• [Study text]
ABSTRACT:

Background

Epigenetic age, as defined by DNA methylation, may be influenced by air pollution exposure.

Objective

To evaluate the relationship between NO₂, particulate matter (PM), PM components and accelerated epigenetic age.

Methods

In a sample of non-Hispanic white women living in the contiguous U.S. (n = 2747), we estimated residential exposure to PM_2.5, PM₁₀ and NO₂ using a model incorporating land-use regression and kriging. Predictive k-means was used to assign participants to clusters representing different PM_2.5 component profiles. We measured DNA methylation (DNAm) in blood using the Illumina's Infinium HumanMethylation450 BeadChip and calculated DNAm age using the Hannum, Horvath and Levine epigenetic clocks. Age acceleration was defined based on residuals after regressing DNAm age on chronological age. We estimated associations between interquartile range (IQR) increases in pollutants and age acceleration using linear regression. For PM_2.5, we stratified by cluster membership. We examined epigenome-wide associations using robust linear regression models corrected with false discovery rate q-values.

Results

NO₂ was inversely associated with age acceleration using the Hannum clock (β = -0.24, 95% CI: -0.47, -0.02). No associations were observed for PM₁₀. For PM_2.5, the association with age acceleration varied by PM_2.5 component cluster. For example, with the Levine clock, an IQR increase in PM_2.5 was associated with an over 6-year age acceleration in a cluster that has relatively high fractions of crustal elements relative to overall PM_2.5 (β = 6.57, 95% CI: 2.68, 10.47), and an almost 2-year acceleration in a cluster characterized by relatively low sulfur fractions (β = 1.88, 95% CI: 0.51, 3.25). In a cluster distinguished by lower relative nitrate concentrations, PM_2.5 was inversely associated with age acceleration (β = -1.33, 95% CI: -2.43, -0.23). Across the epigenome, NO₂ was associated with methylation at 2 CpG sites.

Conclusion

Air pollution was associated with epigenetic age, a marker of mortality and disease risk, among certain PM_2.5 component profiles.

• [Work instructions]
In the air pollution abstract, how would you say this sentence in Spanish: "Epigenetic age, as defined by DNA methylation, may be influenced by air pollution exposure."

• [Excerpted records]
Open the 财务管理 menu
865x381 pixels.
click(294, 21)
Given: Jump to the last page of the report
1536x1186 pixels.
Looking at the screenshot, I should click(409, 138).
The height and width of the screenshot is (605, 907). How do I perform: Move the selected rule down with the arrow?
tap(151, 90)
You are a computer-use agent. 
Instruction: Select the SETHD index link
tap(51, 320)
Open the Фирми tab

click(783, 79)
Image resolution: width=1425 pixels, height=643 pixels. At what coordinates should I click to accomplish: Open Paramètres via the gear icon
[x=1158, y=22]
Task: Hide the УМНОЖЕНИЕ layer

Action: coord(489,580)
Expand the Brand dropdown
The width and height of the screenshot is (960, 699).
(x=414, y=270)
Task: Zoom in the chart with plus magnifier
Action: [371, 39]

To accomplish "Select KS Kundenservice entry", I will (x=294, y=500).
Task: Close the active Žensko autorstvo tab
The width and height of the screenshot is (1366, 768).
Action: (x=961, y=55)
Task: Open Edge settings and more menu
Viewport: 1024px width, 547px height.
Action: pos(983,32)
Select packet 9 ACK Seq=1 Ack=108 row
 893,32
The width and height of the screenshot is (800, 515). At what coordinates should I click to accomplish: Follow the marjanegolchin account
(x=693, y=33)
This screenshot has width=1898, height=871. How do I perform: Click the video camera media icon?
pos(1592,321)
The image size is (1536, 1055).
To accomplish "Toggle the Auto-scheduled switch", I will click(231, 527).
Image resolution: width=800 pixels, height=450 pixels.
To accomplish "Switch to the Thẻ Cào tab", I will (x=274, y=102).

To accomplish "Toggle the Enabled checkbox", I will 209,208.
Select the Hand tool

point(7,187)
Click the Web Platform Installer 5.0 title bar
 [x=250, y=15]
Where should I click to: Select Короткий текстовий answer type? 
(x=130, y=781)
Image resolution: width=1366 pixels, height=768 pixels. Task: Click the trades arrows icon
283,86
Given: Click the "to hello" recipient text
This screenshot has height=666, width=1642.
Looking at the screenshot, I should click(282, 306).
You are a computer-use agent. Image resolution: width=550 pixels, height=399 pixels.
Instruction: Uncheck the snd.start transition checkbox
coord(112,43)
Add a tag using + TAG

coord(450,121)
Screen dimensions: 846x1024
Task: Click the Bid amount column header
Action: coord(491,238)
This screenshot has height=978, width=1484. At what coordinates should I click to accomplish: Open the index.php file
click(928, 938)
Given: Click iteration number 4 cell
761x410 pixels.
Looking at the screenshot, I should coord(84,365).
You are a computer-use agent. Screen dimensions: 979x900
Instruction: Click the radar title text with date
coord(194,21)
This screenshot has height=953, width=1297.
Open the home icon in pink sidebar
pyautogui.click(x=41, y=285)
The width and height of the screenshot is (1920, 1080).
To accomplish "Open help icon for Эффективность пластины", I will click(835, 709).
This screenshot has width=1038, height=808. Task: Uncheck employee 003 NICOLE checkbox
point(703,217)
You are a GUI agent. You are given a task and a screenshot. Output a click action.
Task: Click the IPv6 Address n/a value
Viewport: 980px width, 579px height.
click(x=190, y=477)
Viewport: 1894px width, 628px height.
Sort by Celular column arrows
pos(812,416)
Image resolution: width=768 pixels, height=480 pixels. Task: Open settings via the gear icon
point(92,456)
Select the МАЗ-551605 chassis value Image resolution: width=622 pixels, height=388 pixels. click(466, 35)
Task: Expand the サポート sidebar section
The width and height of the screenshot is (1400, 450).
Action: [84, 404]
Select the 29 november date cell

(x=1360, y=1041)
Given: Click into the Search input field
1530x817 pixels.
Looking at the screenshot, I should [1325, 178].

• [Answer below]
La edad epigenética, definida por la metilación del ADN, puede verse influida por la exposición a la contaminación del aire.